Le château du Hâ, aussi appelé fort du Hâ, fut édifié à Bordeaux sur ordre du roi Charles VII après la reprise de la ville aux Anglais en 1453, marquant la fin de la guerre de Cent Ans. Conçu comme une forteresse défensive pour « tenir les Bordelais sous contrôle », sa construction débuta en 1456 sous la supervision d’architectes comme Jean des Vignes ou potentiellement Mathieu de Fortune. Les frères Bureau, Jean et Gaspard, surveillèrent les travaux, tandis que la ville, punie pour son ralliement passé aux Anglais, finança l’édifice. La forteresse devint rapidement un symbole de l’autorité royale, abritant garnison et résidences ducales, comme celle de Charles de Valois, duc de Guyenne, qui y mourut en 1472.

Au XVIe siècle, le château du Hâ joua un rôle clé durant les guerres de Religion et les troubles politiques. En 1572, il servit de refuge aux protestants après la Saint-Barthélemy, puis fut pris en 1593 par le maréchal de Matignon pour empêcher une alliance entre la Ligue et l’Espagne. Henri IV, craignant son usage par les Ligueurs, ordonna sa démolition en 1604 avant de revenir sur sa décision. Sous Louis XIV, Vauban y proposa des fortifications en 1680, mais le site perdit progressivement son rôle militaire. Au XVIIIe siècle, il fut partiellement transformé en prison civile, accueillant même l’empereur Joseph II en 1777.

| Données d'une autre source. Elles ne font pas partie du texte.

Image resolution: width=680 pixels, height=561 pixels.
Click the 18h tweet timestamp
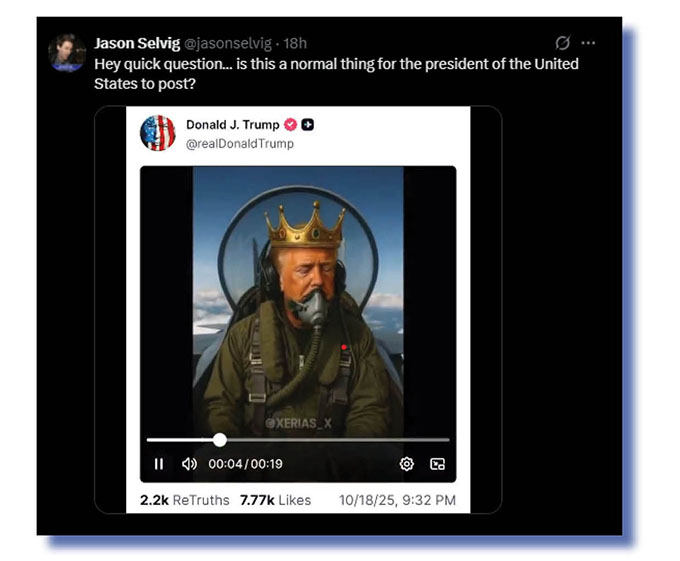click(295, 43)
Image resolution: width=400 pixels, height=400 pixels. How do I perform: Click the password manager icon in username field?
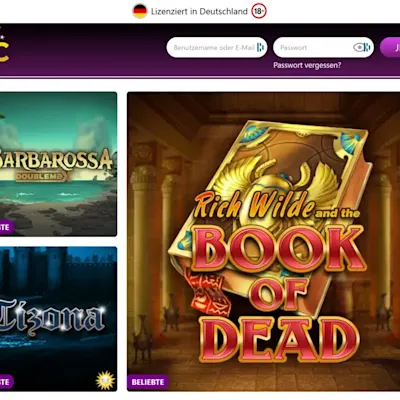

La Révolution française marqua un tournant pour le fort du Hâ, converti en prison d’État sous la Terreur. Des figures comme le maire François-Armand de Saige ou l’avocat Pierre Bernadau y furent incarcérés avant leur exécution. Le journaliste Romain Dupérier de Larsan y écrivit Les Verroux révolutionnaires pendant sa détention. Au XIXe siècle, l’architecte Joseph-Adolphe Thiac, dont le père avait été emprisonné là, démolit une grande partie du fort en 1835 pour construire le palais de justice et une prison moderne, ne conservant que les tours des Minimes et des Anglais. Ces dernières, classées en 1965, furent intégrées à l’École nationale de la magistrature inaugurée en 1972.

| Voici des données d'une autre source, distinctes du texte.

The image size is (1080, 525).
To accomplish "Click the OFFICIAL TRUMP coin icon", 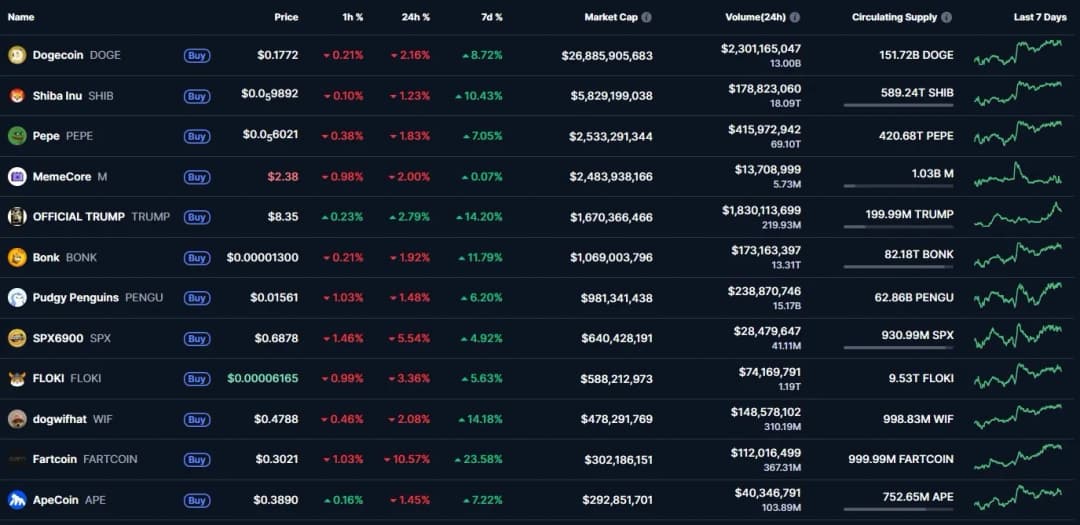I will click(x=17, y=217).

Au XXe siècle, le fort du Hâ devint un lieu d’exécutions capitales (jusqu’en 1960) et une prison politique sous l’Occupation allemande, retenant résistants comme Andrée De Jongh ou personnalités comme Édouard Daladier. Après 1945, il abritera encore des détenus célèbres, dont Marie Besnard, avant sa fermeture en 1967. Aujourd’hui, le site, réaménagé par l’architecte Richard Rogers en 1998, allie patrimoine médiéval et institutions judiciaires modernes, tandis que des plaques commémorent les victimes de la Résistance et de la Shoah.